### Problem to solve
Return only that part of the material below which starts with the line containing "the warranty answer?" and goes on through the line containing "847x504 pixels.", restated exactly.

### Records

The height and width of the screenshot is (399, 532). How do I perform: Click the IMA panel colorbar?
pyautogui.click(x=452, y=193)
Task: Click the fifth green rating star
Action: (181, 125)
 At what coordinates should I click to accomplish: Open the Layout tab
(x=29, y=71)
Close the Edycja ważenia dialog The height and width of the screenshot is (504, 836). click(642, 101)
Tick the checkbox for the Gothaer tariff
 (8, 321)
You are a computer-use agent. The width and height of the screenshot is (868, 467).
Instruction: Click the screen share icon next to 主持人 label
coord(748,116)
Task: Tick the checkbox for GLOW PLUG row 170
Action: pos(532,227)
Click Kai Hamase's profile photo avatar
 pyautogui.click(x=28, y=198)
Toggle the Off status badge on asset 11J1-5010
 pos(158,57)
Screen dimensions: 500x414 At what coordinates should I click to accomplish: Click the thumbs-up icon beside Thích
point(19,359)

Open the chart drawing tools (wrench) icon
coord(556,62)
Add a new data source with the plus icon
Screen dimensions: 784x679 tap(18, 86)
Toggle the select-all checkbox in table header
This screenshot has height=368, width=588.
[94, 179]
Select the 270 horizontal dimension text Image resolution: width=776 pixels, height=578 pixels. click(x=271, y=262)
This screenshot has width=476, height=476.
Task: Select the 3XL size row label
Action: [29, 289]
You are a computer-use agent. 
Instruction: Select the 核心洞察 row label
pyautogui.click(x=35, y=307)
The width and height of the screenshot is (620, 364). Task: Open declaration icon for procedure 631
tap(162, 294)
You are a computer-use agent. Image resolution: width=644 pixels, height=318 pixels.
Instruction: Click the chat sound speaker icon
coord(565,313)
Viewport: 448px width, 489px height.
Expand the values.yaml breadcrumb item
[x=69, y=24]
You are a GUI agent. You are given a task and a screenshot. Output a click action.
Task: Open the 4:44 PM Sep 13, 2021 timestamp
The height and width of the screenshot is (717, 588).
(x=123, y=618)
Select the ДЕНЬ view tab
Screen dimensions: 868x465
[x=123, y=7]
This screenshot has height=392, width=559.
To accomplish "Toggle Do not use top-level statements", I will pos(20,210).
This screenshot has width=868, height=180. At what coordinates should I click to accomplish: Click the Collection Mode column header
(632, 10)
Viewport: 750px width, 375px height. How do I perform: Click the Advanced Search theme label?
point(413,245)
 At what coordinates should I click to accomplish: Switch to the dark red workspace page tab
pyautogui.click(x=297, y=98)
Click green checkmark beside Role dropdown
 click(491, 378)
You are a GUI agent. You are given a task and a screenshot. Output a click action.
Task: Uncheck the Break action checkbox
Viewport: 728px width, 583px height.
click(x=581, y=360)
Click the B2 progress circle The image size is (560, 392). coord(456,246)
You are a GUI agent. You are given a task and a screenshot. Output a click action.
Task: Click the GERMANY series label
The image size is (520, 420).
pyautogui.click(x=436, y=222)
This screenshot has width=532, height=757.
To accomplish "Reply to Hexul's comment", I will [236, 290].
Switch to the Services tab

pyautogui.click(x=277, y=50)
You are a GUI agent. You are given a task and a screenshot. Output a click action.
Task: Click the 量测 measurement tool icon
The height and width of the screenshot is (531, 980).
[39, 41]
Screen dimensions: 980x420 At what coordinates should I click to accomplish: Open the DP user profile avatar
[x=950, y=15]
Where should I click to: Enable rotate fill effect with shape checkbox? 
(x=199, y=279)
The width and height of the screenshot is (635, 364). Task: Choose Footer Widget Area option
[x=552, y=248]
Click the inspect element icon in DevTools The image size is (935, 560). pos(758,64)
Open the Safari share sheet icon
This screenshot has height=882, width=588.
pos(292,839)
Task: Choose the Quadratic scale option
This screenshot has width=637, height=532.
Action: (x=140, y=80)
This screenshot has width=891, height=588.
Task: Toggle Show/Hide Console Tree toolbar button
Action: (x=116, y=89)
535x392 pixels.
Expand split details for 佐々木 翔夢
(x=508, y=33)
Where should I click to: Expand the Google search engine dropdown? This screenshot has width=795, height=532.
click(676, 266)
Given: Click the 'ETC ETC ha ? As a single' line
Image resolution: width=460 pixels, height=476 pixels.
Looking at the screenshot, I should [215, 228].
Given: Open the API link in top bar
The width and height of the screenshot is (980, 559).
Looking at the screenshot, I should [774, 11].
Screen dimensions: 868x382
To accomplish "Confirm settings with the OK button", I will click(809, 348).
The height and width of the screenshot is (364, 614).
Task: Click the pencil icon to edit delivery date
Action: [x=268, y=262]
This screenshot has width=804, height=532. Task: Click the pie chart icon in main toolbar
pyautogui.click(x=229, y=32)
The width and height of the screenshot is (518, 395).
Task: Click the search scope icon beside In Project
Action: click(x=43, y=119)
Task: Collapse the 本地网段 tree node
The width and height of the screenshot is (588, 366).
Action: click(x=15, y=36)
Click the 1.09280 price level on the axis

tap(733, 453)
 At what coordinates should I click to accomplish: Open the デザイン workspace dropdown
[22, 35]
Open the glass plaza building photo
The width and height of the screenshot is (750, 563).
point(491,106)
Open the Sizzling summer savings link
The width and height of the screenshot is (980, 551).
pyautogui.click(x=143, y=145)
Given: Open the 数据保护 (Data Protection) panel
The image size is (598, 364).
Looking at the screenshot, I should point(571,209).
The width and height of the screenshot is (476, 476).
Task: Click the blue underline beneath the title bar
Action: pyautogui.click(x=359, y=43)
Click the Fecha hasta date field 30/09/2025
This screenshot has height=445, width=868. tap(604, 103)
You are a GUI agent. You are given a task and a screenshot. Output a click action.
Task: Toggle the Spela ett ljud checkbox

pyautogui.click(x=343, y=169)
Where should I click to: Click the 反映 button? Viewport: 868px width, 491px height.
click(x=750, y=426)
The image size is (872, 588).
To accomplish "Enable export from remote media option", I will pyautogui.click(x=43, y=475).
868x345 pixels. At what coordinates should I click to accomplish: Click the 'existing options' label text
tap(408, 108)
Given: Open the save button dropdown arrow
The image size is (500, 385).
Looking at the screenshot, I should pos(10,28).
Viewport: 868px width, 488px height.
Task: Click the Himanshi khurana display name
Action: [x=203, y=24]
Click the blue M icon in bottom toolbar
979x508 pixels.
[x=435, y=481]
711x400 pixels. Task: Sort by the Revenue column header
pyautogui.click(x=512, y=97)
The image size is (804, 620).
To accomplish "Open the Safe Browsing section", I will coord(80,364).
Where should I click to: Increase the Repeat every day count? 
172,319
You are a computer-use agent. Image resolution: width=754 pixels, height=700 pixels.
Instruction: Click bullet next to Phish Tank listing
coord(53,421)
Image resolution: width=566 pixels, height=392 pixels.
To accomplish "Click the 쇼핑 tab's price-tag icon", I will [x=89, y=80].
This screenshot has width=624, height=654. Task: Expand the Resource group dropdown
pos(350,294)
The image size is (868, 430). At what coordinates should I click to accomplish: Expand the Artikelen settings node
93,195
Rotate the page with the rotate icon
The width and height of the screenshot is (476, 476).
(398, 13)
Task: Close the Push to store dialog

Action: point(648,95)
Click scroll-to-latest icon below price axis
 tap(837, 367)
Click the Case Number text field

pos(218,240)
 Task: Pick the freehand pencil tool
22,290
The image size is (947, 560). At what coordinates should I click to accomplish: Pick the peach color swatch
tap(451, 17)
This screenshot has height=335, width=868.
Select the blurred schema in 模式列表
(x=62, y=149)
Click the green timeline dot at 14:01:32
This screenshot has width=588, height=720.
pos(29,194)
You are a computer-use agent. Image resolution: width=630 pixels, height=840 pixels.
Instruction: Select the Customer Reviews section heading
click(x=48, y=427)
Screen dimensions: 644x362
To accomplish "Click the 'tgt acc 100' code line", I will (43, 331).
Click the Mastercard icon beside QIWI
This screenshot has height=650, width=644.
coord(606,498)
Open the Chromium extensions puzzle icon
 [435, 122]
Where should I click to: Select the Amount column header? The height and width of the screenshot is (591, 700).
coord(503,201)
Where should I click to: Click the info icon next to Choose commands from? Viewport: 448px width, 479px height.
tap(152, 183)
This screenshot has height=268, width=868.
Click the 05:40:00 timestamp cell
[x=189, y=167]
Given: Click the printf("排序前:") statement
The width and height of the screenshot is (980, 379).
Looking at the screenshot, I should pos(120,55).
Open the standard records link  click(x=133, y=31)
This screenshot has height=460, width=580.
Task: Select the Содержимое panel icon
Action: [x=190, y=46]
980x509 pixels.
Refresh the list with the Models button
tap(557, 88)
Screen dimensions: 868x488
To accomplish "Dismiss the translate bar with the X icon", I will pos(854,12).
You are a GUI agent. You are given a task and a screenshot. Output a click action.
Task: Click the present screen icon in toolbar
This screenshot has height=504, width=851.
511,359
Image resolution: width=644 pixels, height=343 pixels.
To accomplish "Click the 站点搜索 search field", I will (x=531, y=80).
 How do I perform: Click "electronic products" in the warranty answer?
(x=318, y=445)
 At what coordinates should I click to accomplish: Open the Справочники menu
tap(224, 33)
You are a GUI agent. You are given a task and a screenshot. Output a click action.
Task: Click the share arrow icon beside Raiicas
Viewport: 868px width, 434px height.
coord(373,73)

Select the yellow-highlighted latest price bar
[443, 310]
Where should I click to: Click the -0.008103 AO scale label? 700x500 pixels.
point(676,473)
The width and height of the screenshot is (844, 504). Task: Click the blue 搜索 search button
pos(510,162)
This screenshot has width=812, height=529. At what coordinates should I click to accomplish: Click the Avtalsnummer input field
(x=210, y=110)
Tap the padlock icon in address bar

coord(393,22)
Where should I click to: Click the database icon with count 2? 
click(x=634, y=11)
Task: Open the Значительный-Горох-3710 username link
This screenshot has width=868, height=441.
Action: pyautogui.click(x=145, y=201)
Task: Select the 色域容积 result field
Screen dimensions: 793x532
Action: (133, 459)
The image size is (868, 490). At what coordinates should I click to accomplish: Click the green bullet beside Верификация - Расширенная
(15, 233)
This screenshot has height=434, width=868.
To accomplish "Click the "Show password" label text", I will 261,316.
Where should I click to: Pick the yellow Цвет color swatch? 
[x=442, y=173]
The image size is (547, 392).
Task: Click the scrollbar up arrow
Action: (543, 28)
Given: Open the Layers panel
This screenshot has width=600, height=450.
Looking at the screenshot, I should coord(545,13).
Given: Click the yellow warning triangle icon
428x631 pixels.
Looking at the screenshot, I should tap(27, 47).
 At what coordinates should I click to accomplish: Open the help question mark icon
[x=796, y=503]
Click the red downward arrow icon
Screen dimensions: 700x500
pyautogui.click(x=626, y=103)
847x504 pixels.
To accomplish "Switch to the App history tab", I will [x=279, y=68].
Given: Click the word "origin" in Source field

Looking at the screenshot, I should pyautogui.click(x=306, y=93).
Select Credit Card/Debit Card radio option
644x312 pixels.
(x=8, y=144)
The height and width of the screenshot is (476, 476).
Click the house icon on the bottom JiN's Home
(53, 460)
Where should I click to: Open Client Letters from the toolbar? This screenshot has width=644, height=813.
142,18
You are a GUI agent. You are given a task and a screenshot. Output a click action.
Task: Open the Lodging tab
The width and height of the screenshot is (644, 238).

### Answer space
 How do I perform: Click "electronic products" in the warranty answer?
(x=318, y=445)
 At what coordinates should I click to accomplish: Open the Справочники menu
tap(224, 33)
You are a GUI agent. You are given a task and a screenshot. Output a click action.
Task: Click the share arrow icon beside Raiicas
Viewport: 868px width, 434px height.
coord(373,73)

Select the yellow-highlighted latest price bar
[443, 310]
Where should I click to: Click the -0.008103 AO scale label? 700x500 pixels.
point(676,473)
The width and height of the screenshot is (844, 504). Task: Click the blue 搜索 search button
pos(510,162)
This screenshot has width=812, height=529. At what coordinates should I click to accomplish: Click the Avtalsnummer input field
(x=210, y=110)
Tap the padlock icon in address bar

coord(393,22)
Where should I click to: Click the database icon with count 2? 
click(x=634, y=11)
Task: Open the Значительный-Горох-3710 username link
This screenshot has width=868, height=441.
Action: pyautogui.click(x=145, y=201)
Task: Select the 色域容积 result field
Screen dimensions: 793x532
Action: (133, 459)
The image size is (868, 490). At what coordinates should I click to accomplish: Click the green bullet beside Верификация - Расширенная
(15, 233)
This screenshot has height=434, width=868.
To accomplish "Click the "Show password" label text", I will 261,316.
Where should I click to: Pick the yellow Цвет color swatch? 
[x=442, y=173]
The image size is (547, 392).
Task: Click the scrollbar up arrow
Action: (543, 28)
Given: Open the Layers panel
This screenshot has width=600, height=450.
Looking at the screenshot, I should coord(545,13).
Given: Click the yellow warning triangle icon
428x631 pixels.
Looking at the screenshot, I should tap(27, 47).
 At what coordinates should I click to accomplish: Open the help question mark icon
[x=796, y=503]
Click the red downward arrow icon
Screen dimensions: 700x500
pyautogui.click(x=626, y=103)
847x504 pixels.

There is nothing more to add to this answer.